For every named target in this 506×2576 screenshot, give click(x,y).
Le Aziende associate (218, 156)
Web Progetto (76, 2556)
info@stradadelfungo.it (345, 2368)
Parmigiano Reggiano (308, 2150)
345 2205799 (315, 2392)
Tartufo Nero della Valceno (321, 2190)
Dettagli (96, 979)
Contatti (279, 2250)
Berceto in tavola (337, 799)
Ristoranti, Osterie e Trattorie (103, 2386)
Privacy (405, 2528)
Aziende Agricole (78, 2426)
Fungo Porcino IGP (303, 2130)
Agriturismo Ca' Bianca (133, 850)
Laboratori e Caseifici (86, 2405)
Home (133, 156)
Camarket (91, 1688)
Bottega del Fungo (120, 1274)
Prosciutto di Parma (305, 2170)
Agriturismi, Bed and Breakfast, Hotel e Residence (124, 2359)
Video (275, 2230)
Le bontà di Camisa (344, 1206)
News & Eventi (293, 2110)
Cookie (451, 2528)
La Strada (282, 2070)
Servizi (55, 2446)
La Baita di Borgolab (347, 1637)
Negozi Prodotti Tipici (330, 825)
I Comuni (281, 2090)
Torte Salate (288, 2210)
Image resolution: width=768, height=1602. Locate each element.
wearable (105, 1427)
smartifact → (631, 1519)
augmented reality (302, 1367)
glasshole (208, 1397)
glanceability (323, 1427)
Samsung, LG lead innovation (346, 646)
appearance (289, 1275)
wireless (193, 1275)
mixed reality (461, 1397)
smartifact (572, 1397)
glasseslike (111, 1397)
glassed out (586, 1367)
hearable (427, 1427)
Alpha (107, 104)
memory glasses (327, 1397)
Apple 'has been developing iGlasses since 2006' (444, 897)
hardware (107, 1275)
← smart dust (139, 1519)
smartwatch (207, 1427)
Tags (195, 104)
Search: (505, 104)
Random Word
·····
DIRECTIONS FOR THIS TASK -
Show, from the material above, each line that includes the string "Aziende".

SOLUTION BELOW -
Le Aziende associate (218, 156)
Aziende Agricole (78, 2426)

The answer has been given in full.